##### Excerpted records
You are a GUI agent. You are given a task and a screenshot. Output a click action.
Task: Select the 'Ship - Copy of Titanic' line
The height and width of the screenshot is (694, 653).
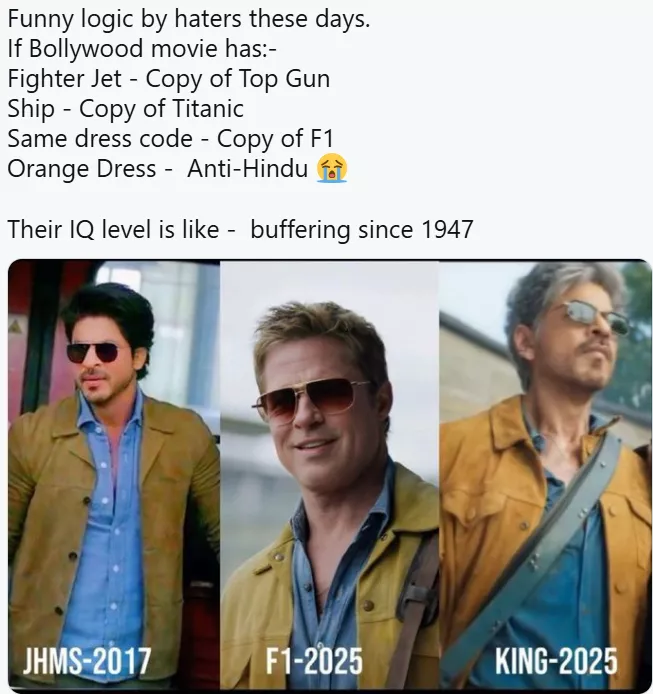tap(125, 109)
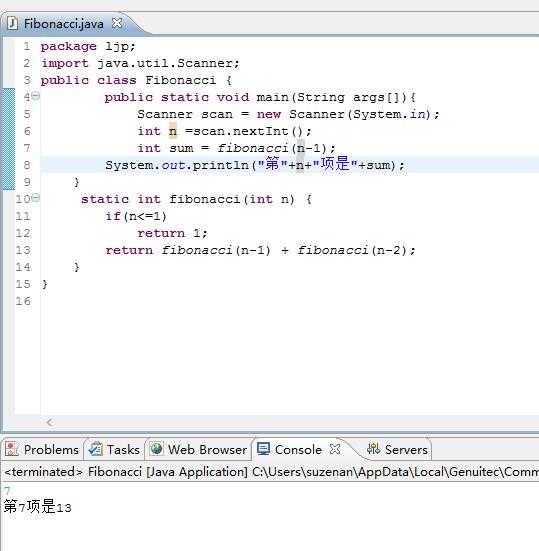Collapse the fibonacci method at line 10
539x551 pixels.
[36, 198]
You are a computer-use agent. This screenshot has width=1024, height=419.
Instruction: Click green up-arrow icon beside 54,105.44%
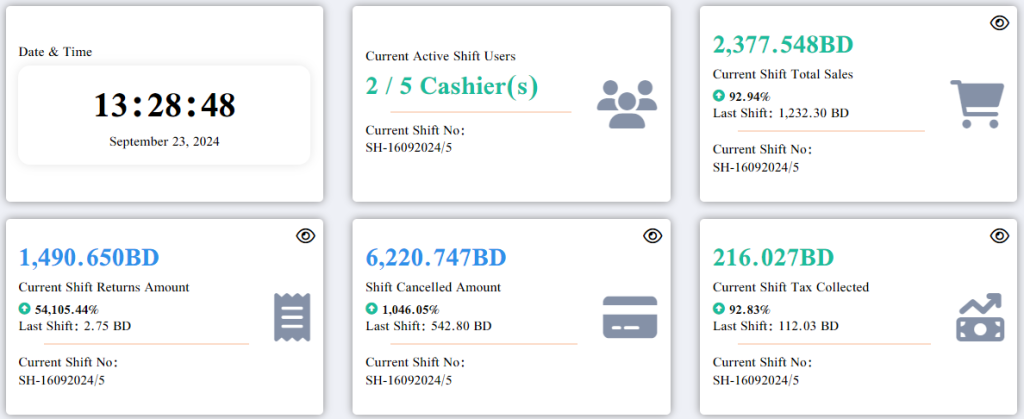[25, 310]
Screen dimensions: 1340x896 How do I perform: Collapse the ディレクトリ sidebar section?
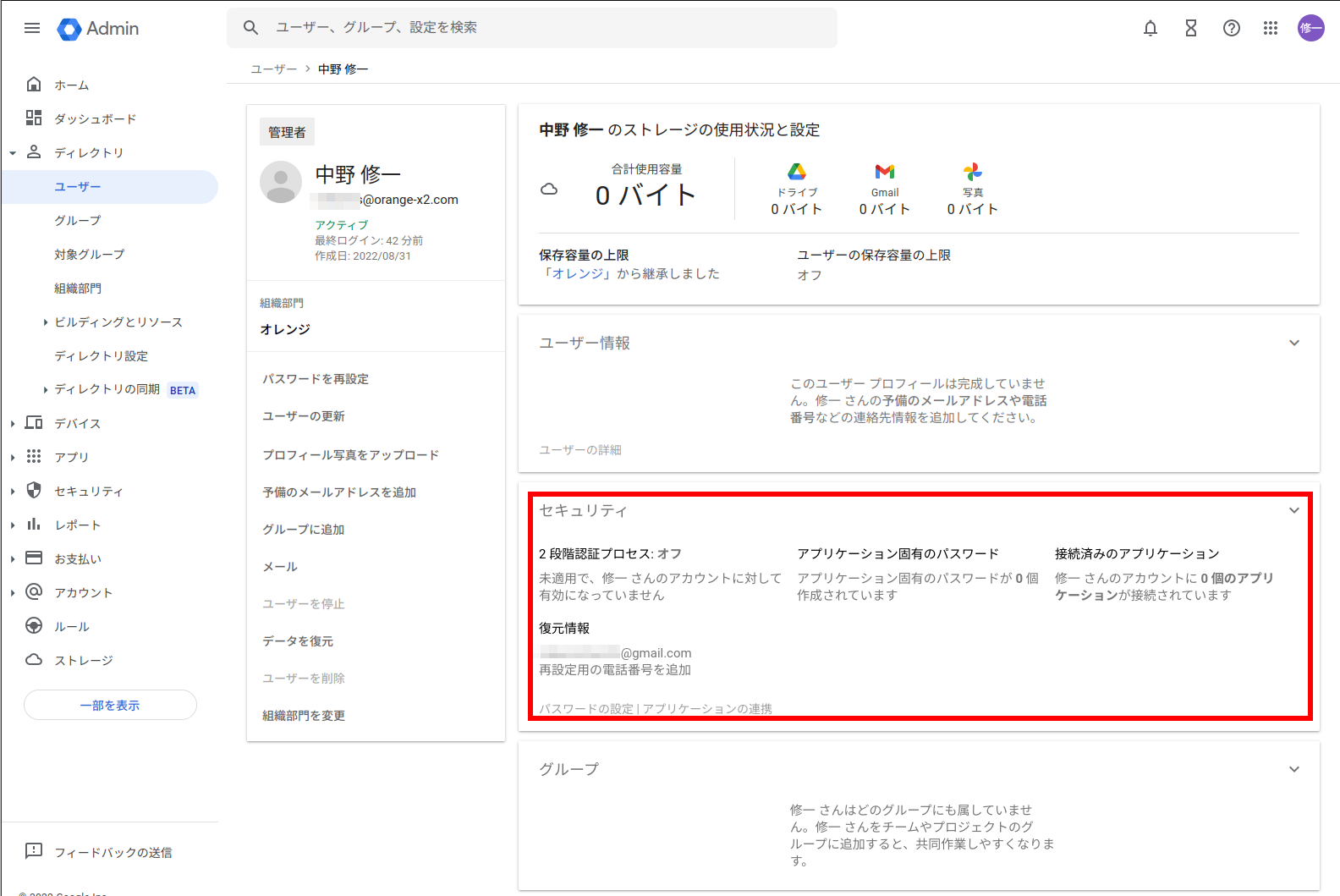(x=13, y=153)
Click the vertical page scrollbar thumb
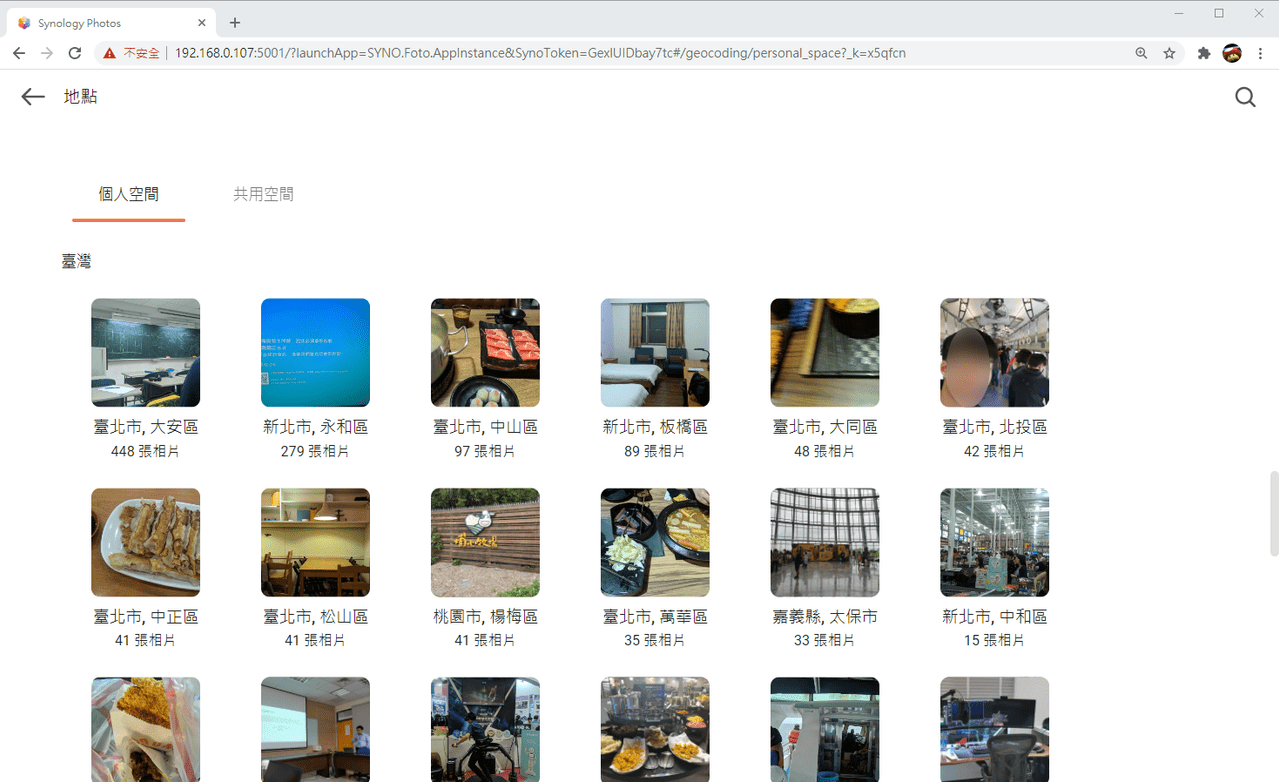 coord(1273,513)
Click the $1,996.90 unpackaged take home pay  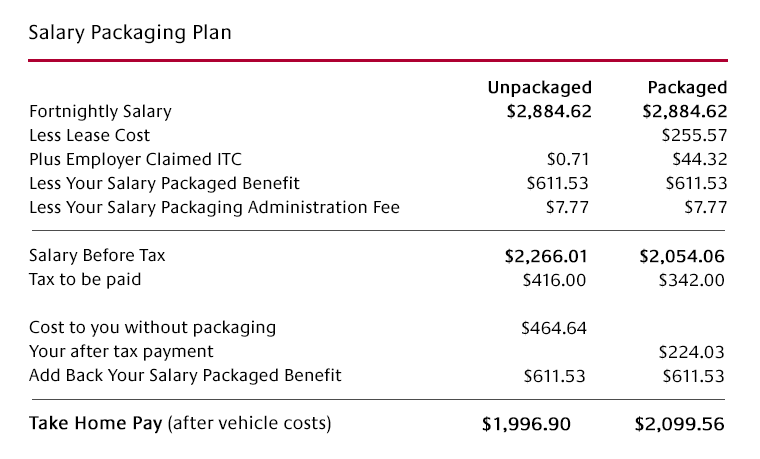pos(526,424)
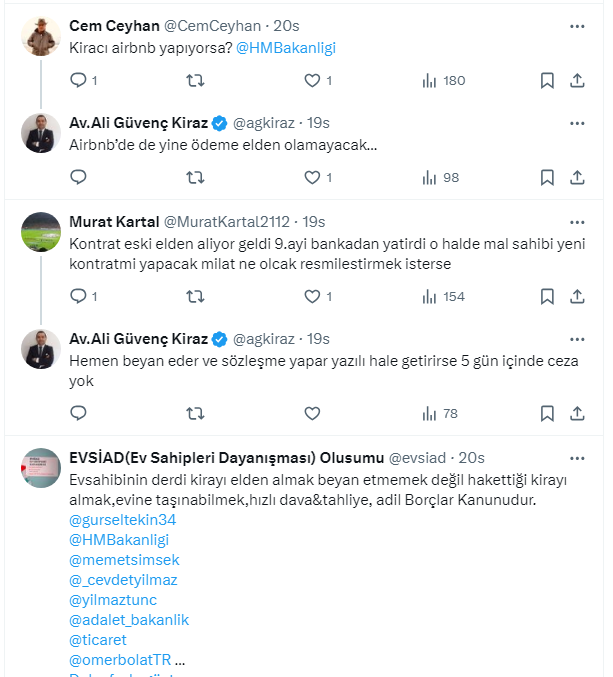This screenshot has height=677, width=613.
Task: Share Cem Ceyhan's tweet
Action: tap(577, 80)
##########
* _Work task_:
Extract every line from the records above that contains the word "agent".

* _The completed task_:
You are a GUI agent. You are given a task and a screenshot. Output a click action.
You are a computer-use agent. This screenshot has width=1024, height=419.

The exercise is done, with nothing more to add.